Administration seeks to spur US hiring by forcing foreign worker wage hikes


The Trump administration is moving to boost jobs for people by making it more difficult for companies to hire foreign workers, according to senior administration officials.

The departments of Homeland Security and Labor announced changes to federal rules Tuesday that will force companies that employ H-1B recipients to raise wages for positions, hoping it will encourage employers to hire U.S. workers over immigrants.

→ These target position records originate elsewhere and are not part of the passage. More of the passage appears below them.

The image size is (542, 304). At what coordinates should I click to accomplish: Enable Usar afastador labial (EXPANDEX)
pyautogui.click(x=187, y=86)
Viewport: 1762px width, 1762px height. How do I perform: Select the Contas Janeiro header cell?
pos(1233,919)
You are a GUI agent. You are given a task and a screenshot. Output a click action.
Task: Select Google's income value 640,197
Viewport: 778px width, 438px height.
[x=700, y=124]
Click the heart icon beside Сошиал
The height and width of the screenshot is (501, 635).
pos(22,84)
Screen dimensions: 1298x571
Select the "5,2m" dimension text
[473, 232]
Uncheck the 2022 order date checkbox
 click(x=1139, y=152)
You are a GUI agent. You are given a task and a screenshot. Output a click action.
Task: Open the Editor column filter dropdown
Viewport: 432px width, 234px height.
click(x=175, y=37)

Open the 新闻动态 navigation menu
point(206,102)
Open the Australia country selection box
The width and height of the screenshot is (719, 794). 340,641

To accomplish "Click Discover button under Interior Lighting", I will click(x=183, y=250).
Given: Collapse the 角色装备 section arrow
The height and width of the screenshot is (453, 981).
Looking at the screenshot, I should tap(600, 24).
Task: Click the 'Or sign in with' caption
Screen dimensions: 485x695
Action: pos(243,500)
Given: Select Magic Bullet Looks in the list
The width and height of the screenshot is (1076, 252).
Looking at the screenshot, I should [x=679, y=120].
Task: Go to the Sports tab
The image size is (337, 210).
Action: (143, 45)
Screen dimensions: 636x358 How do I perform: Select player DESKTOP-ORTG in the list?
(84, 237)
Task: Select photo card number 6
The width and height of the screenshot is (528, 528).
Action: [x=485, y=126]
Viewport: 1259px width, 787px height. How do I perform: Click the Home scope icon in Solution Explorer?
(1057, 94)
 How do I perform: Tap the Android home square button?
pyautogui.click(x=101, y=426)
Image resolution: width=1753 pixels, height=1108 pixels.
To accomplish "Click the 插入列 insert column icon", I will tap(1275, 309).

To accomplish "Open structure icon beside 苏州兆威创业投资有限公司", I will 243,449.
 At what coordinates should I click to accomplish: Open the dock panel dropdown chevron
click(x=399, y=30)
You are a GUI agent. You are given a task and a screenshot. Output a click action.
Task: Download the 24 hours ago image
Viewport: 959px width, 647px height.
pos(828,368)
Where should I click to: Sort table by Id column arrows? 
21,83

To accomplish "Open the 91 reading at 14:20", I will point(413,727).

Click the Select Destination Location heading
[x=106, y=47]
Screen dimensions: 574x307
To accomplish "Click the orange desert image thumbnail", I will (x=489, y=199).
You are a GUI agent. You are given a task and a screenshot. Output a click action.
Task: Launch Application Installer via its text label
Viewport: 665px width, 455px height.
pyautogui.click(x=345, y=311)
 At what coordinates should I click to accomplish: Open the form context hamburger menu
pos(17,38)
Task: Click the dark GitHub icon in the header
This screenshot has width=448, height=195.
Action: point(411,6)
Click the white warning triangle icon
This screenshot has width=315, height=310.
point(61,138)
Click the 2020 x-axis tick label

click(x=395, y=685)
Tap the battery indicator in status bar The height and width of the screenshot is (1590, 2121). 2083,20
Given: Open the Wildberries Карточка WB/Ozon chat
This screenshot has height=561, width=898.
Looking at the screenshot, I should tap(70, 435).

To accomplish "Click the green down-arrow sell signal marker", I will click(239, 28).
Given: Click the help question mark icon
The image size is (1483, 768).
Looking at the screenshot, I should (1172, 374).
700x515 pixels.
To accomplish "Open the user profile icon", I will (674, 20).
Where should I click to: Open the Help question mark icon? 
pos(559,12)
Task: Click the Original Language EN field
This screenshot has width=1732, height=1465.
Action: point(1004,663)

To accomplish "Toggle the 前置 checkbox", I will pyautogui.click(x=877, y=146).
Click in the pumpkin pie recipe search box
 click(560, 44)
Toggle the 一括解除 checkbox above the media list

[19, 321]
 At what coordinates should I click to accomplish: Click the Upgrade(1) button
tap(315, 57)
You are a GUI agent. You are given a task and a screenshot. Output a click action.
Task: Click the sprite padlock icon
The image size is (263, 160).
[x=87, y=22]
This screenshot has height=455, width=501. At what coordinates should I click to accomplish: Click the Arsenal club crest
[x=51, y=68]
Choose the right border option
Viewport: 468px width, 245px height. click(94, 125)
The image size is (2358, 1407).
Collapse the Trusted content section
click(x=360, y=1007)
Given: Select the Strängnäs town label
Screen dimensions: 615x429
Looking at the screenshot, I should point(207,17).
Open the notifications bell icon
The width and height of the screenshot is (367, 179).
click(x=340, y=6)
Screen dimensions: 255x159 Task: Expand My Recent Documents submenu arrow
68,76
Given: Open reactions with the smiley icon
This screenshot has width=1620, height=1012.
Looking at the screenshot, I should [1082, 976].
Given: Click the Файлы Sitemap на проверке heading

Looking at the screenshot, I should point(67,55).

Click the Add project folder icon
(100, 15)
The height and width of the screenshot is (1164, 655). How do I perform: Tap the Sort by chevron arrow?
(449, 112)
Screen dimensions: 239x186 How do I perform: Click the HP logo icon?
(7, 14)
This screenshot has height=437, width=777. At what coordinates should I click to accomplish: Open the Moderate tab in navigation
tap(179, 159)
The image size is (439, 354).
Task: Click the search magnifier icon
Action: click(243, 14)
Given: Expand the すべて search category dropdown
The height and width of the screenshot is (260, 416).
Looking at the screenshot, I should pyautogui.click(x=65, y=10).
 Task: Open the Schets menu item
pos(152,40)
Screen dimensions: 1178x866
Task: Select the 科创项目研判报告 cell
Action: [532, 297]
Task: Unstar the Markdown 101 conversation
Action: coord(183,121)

In addition, specialized companies that seek visas for workers that would then be employed by third parties will no longer be eligible to obtain H-1B visas for them, an effort that the officials said was meant to ensure legitimacy in the visa process. The move will affect one-third of H-1B petitions for visas, or tens of thousands of applicants annually, an official said.

The new rule also comes just weeks ahead of Election Day.

A senior administration official told reporters in a conference call Tuesday afternoon that the move is in response to recent shocks to the labor market as a result of the coronavirus pandemic.

“It is the latest attempt by the White House to block foreign workers wages way below similarly paid U.S. workers,” said one official. “The result is that U.S. workers are being ousted from good-paying U.S. jobs and being replaced.”

Employers use foreign labor to do jobs at salaries American citizens would be unwilling to work at, another official said.

The rule outlining new pay rates for H-1B recipients goes into effect after a 60-day waiting period.

President Trump in June suspended five classes of visas through the end of the year in an effort to open more than a half-million jobs to the public.

A federal judge last week issued a preliminary injunction against four of the five classes, the H-1B, L-1, H-2B, and most J-1 temporary visas. U.S. District Judge Jeffrey White ruled that a president does not have the authority to overrule congressional laws for immigration levels and admission standards.

Trump previously limited H-1B visas in April with exceptions for workers in essential industries, including the food industry.